As well as providing invaluable support for a young writer and a young cast to show how good they were, Press Gang is about teenagers coming to grips with adult responsibilities, and how the road to self-knowledge is a dangerous one, sometimes fatal. At eighteen or nineteen, I saw Lynda as repellently self-assured; two decades on, she seems very vulnerable. The self-assurance is a veneer, used for comic effect - as in her repeated insistence that she has no particular interest, romantic or otherwise, in Spike - and for tragic, such as her failure to realise how serious David Jefford's alienation actually is, prompting the harangue which leads to David's suicide in Monday-Tuesday. Lynda sustains it by her capacity for self-protecting tunnel vision, which propels the narrative of Breakfast at Czar's as she ignores the evidence which would confirm that the Junior Gazette has been misled by head of the council planning committee. How far her decision to shut the team in the office all night, so they can produce a new edition in a few hours, is consciously motivated by the fact it prevents Spike going on a date with the 'obvious' Charlotte is something Lynda could not and would not answer.
Lynda stands for integrity; opposite her is Colin, the Junior Gazette's head of sales and briefly (in Shouldn't I Be Taller?) her successor as editor. Colin's principal role is comedic - he is the class clown, his outfits get louder, and his schemes more grandiose across the season and a half. Where Lynda stresses the Junior Gazette as a responsible, campaigning 'Voice of Today's Youth', Colin learns the lessons of the red-tops and for one horrible issue has the team produce the sensationalist Gaz. A later episode has Colin build up his stooge Fraz into a chess prodigy so he can stage a chess match against local chess phenomenon Suzi Newton, played by Abigail Docherty whose general physical resemblance to teenage mathematician Ruth Lawrence, a semi-regular fixture in the media in the mid- to late-1980s, is exploited by her performance and her costuming.

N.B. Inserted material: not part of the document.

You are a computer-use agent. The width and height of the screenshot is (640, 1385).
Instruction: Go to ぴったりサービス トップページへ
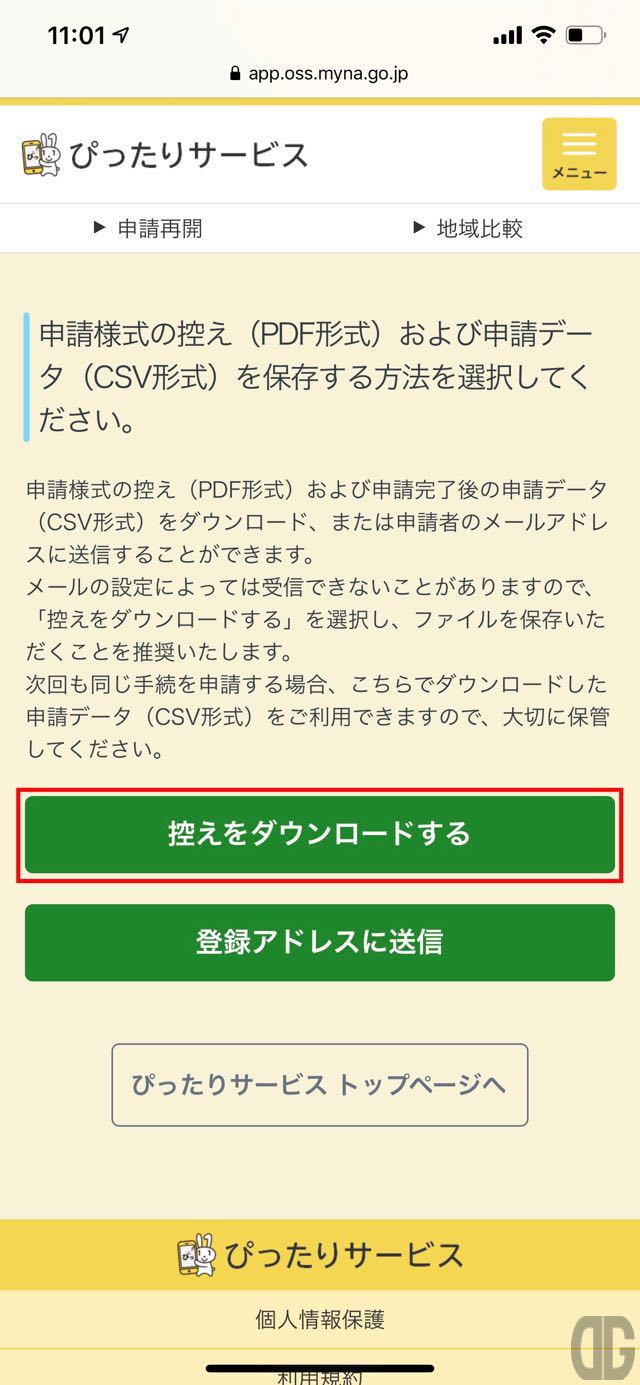(319, 1085)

The regular cast of Press Gang were all on cusps of careers at this point. Some had become established television faces as children, but would move away from regular exposure after Press Gang, like Mmoloki Christie or Kelda Holmes. Lee Ross and Charlie Creed-Miles are among those who have established solid working careers; Lucy Benjamin was in EastEnders for a while, Dexter Fletcher is rarely without period costume these days, and Gabrielle Anwar has emerged from Hollywood startletdom into leading roles on American television. Julia Sawalha is rarely off British television screens.
I'm currently a few episodes in to season two, and so have yet to see the Junior Gazette cut its ties with school and become a fully commercial enterprise in the later seasons. More when I have done so.